■ **Given request**: Reproduce the lines of the listing below word for word, starting at the line containing "Task: Adjust the Exposure Comp. slider" and ending at the line containing "Action: coord(426,30)", with both of those lines included.

[Element and text position data]

________________________

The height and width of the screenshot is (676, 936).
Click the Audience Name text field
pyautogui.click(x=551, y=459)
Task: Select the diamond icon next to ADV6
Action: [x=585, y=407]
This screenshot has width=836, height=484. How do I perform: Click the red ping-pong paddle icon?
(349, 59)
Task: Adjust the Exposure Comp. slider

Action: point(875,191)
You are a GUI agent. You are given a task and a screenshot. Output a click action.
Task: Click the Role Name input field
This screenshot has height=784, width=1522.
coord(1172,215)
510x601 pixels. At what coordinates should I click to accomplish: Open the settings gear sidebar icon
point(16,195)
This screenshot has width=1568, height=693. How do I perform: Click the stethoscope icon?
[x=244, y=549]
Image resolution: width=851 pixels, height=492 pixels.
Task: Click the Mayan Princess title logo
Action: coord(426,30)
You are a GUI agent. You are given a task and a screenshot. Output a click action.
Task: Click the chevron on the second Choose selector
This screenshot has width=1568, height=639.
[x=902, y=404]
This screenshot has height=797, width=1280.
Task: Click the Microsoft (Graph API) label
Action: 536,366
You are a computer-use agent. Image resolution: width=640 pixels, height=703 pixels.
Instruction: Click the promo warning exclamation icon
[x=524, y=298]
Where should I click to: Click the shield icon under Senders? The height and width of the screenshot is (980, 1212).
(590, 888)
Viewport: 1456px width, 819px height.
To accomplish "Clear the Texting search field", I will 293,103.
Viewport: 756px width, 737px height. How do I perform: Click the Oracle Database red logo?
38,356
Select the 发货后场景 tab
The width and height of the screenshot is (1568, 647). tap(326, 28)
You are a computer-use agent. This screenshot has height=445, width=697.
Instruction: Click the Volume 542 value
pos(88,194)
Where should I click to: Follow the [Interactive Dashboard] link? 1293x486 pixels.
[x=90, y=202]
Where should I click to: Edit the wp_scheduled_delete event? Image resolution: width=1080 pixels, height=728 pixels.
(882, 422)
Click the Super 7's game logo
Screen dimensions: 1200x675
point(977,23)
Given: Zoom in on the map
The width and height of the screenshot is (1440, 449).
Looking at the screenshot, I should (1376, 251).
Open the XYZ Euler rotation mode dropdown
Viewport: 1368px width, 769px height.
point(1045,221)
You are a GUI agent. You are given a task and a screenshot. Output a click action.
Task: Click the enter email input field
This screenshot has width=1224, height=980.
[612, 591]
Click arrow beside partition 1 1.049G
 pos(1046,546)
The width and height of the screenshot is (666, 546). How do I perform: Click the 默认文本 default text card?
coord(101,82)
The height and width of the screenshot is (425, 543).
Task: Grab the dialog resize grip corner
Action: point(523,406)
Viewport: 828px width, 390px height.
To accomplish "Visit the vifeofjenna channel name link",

________________________

■ **Full output**:
Task: Adjust the Exposure Comp. slider

Action: point(875,191)
You are a GUI agent. You are given a task and a screenshot. Output a click action.
Task: Click the Role Name input field
This screenshot has height=784, width=1522.
coord(1172,215)
510x601 pixels. At what coordinates should I click to accomplish: Open the settings gear sidebar icon
point(16,195)
This screenshot has width=1568, height=693. How do I perform: Click the stethoscope icon?
[x=244, y=549]
Image resolution: width=851 pixels, height=492 pixels.
Task: Click the Mayan Princess title logo
Action: coord(426,30)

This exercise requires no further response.